After declining for four months in succession, US producer prices soared in March. The Labor Department report, issued today, revealed that the producer price index (PPI) for final demand saw a 0.2% increase last month. In comparison, the same metric declined 0.5% in February, 0.8% in January, and a seasonally adjusted 0.8% in the past 12 months.

Weak job growth statistics for March prompted concerns of the economic situation worsening in the country. The labor market added as little as 126,000 jobs in March, less than half the trailing 12-month average of 269,000 jobs. Harsh weather, stronger dollar, and a decline in drilling activity have all taken toll on the economic activity.

That said, the jobless claims data, ousted by the Labor Department last week, helped negate the concerns. Claims for the week ended April 4 totaled 281,000, lower than Bloomberg’s consensus estimate of 283,000. The report also revealed that the four-week moving average for jobless claims plummeted to a 15-year low of 282,500.

The positivity reflected in last week’s claims data was taken a step further today, as the wholesale inflation rose after a dismal weak winter spending. According to the report, “more than half of the increase in final demand prices can be attributed to a 0.3% advance in the index for final demand goods.” The index for final demand services soared 0.1% in the month.

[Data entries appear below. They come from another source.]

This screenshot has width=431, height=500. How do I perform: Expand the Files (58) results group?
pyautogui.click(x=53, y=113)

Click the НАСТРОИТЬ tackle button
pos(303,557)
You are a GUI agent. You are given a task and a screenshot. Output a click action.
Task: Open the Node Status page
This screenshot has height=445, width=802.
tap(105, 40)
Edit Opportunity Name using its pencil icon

Another report issued today, revealed that retail sales also grew in March, after declining for each of the past four months. The Commerce Department report says that US retail and food services sales totaled $441 billion in March, 0.9% higher than in the previous month, and 1.5% more than March 2014 sales. In the first three months this year, total sales have rallied 2.2% year-over-year (YoY). That said, the March sales growth came below the economists’ expectation of 1.1%.

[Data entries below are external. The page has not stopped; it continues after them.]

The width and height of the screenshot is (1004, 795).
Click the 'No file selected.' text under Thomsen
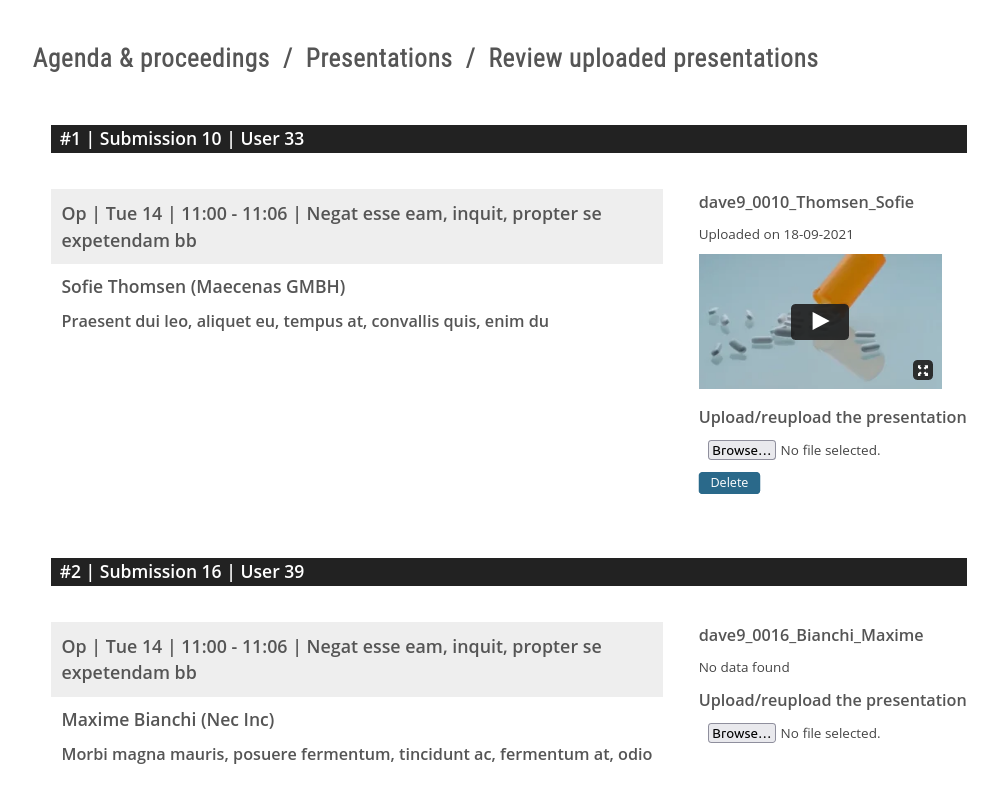coord(829,451)
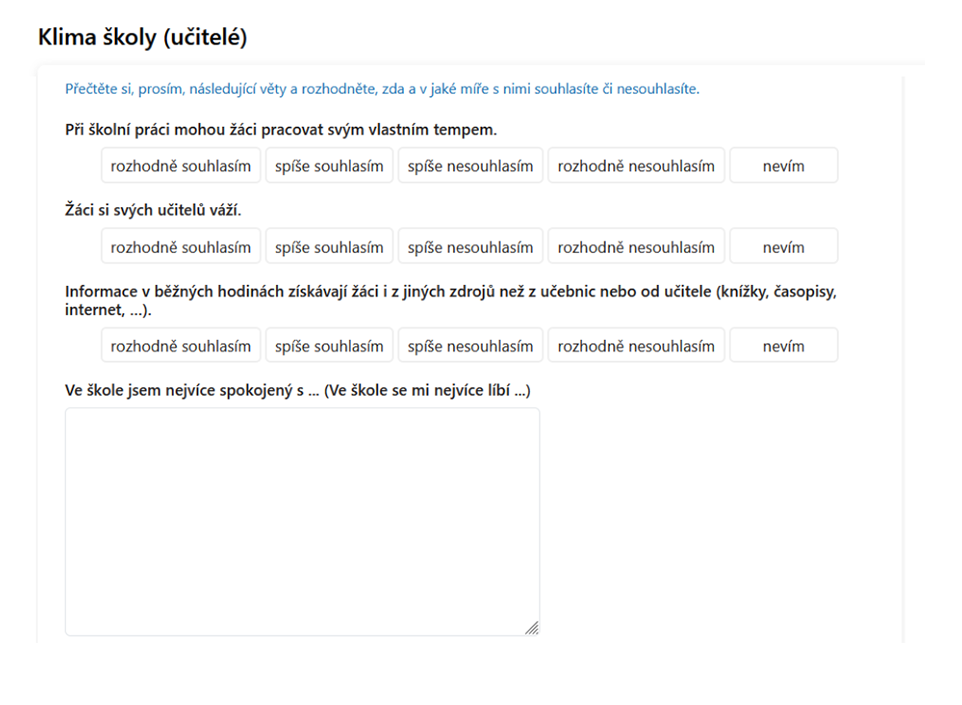Screen dimensions: 962x705
Task: Select 'rozhodně souhlasím' for Žáci si učitelů váží
Action: coord(181,247)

Michael Feroli, chief economist at JPMorgan, told clients that: “This outcome confounds all the standard consumer-spending models. Job gains, wealth gains, low gas prices and very high consumer sentiment would all point to solid consumer spending increases.”

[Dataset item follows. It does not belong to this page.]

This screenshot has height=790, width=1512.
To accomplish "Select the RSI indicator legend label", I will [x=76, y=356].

The Federal Reserve will be keenly observing all the economic data on offer. The central bank, which has kept interest rates low since the 2008 stimulus, has an inflation target of 2%. The Fed was previously expected to increase interest rates in mid-2015, but after the economic slowdown in the first quarter of this year, the rate hike might well have been pushed backed to the third/fourth quarter of CY15, or maybe even the next year.

The Dow Jones Industrial Average is up 0.4% today at above 18,000. The S&P 500 Index is 0.15% in the green, approaching the 2,100 mark.